* _WRITTEN EXERCISE_:
Rewrite the entries below, replacing every occurrence of "Viewport" with "Display area" and leaving everything else as it is.

* _EXERCISE MATERIALS_:
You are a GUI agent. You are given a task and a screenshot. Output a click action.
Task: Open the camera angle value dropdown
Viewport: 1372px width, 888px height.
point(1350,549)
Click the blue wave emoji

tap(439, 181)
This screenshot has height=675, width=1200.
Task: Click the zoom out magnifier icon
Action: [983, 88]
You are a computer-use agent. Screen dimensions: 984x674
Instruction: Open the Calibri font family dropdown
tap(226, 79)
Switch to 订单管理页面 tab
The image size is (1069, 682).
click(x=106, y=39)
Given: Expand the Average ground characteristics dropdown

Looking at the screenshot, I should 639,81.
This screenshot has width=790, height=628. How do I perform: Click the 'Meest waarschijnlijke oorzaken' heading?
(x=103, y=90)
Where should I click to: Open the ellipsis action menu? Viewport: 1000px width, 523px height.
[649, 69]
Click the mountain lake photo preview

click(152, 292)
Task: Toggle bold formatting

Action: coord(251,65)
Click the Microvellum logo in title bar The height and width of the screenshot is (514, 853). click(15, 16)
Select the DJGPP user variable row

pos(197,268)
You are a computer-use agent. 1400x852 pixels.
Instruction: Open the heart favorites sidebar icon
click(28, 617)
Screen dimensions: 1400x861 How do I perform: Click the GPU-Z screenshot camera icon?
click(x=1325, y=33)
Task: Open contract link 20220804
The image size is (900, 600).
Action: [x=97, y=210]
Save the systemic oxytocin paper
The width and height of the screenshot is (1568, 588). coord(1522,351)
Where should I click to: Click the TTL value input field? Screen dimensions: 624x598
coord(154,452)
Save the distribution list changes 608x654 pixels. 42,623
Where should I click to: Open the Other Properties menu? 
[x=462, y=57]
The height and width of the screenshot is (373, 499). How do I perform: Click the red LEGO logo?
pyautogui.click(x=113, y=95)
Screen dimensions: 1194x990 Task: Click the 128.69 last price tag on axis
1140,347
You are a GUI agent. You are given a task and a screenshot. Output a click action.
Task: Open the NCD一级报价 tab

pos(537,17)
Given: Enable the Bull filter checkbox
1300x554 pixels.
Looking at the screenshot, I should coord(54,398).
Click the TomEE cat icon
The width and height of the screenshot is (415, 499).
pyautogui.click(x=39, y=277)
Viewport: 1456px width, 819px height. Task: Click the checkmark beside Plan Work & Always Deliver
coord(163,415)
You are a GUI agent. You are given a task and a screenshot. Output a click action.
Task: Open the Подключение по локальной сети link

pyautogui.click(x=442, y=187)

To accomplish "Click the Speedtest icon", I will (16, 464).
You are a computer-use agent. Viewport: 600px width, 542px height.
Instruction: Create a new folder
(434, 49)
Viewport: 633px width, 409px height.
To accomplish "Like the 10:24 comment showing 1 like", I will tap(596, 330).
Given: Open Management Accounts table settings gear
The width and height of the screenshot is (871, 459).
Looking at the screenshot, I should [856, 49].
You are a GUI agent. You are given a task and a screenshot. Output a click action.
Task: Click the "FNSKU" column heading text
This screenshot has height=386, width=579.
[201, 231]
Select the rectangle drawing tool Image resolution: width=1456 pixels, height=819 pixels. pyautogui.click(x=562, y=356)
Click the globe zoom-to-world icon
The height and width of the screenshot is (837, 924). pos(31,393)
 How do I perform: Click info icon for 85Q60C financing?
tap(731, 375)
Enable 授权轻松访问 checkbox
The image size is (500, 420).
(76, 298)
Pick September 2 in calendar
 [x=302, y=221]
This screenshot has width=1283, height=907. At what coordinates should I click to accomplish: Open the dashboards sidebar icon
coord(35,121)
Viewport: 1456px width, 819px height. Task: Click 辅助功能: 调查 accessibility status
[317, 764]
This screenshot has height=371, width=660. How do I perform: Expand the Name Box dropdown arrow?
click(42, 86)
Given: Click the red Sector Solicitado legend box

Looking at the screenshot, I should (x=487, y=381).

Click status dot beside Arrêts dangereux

* _EXPECTED ANSWER_:
You are a GUI agent. You are given a task and a screenshot. Output a click action.
Task: Open the camera angle value dropdown
Display area: 1372px width, 888px height.
point(1350,549)
Click the blue wave emoji

tap(439, 181)
This screenshot has height=675, width=1200.
Task: Click the zoom out magnifier icon
Action: [983, 88]
You are a computer-use agent. Screen dimensions: 984x674
Instruction: Open the Calibri font family dropdown
tap(226, 79)
Switch to 订单管理页面 tab
The image size is (1069, 682).
click(x=106, y=39)
Given: Expand the Average ground characteristics dropdown

Looking at the screenshot, I should 639,81.
This screenshot has width=790, height=628. How do I perform: Click the 'Meest waarschijnlijke oorzaken' heading?
(x=103, y=90)
Where should I click to: Open the ellipsis action menu? Display area: 1000px width, 523px height.
[649, 69]
Click the mountain lake photo preview

click(152, 292)
Task: Toggle bold formatting

Action: coord(251,65)
Click the Microvellum logo in title bar The height and width of the screenshot is (514, 853). click(15, 16)
Select the DJGPP user variable row

pos(197,268)
You are a computer-use agent. 1400x852 pixels.
Instruction: Open the heart favorites sidebar icon
click(28, 617)
Screen dimensions: 1400x861 How do I perform: Click the GPU-Z screenshot camera icon?
click(x=1325, y=33)
Task: Open contract link 20220804
The image size is (900, 600).
Action: [x=97, y=210]
Save the systemic oxytocin paper
The width and height of the screenshot is (1568, 588). coord(1522,351)
Where should I click to: Click the TTL value input field? Screen dimensions: 624x598
coord(154,452)
Save the distribution list changes 608x654 pixels. 42,623
Where should I click to: Open the Other Properties menu? 
[x=462, y=57]
The height and width of the screenshot is (373, 499). How do I perform: Click the red LEGO logo?
pyautogui.click(x=113, y=95)
Screen dimensions: 1194x990 Task: Click the 128.69 last price tag on axis
1140,347
You are a GUI agent. You are given a task and a screenshot. Output a click action.
Task: Open the NCD一级报价 tab

pos(537,17)
Given: Enable the Bull filter checkbox
1300x554 pixels.
Looking at the screenshot, I should coord(54,398).
Click the TomEE cat icon
The width and height of the screenshot is (415, 499).
pyautogui.click(x=39, y=277)
Display area: 1456px width, 819px height. Task: Click the checkmark beside Plan Work & Always Deliver
coord(163,415)
You are a GUI agent. You are given a task and a screenshot. Output a click action.
Task: Open the Подключение по локальной сети link

pyautogui.click(x=442, y=187)

To accomplish "Click the Speedtest icon", I will (16, 464).
You are a computer-use agent. Display area: 600px width, 542px height.
Instruction: Create a new folder
(434, 49)
Display area: 633px width, 409px height.
To accomplish "Like the 10:24 comment showing 1 like", I will tap(596, 330).
Given: Open Management Accounts table settings gear
The width and height of the screenshot is (871, 459).
Looking at the screenshot, I should [856, 49].
You are a GUI agent. You are given a task and a screenshot. Output a click action.
Task: Click the "FNSKU" column heading text
This screenshot has height=386, width=579.
[201, 231]
Select the rectangle drawing tool Image resolution: width=1456 pixels, height=819 pixels. pyautogui.click(x=562, y=356)
Click the globe zoom-to-world icon
The height and width of the screenshot is (837, 924). pos(31,393)
 How do I perform: Click info icon for 85Q60C financing?
tap(731, 375)
Enable 授权轻松访问 checkbox
The image size is (500, 420).
(76, 298)
Pick September 2 in calendar
 [x=302, y=221]
This screenshot has width=1283, height=907. At what coordinates should I click to accomplish: Open the dashboards sidebar icon
coord(35,121)
Display area: 1456px width, 819px height. Task: Click 辅助功能: 调查 accessibility status
[317, 764]
This screenshot has height=371, width=660. How do I perform: Expand the Name Box dropdown arrow?
click(42, 86)
Given: Click the red Sector Solicitado legend box

Looking at the screenshot, I should (x=487, y=381).

Click status dot beside Arrêts dangereux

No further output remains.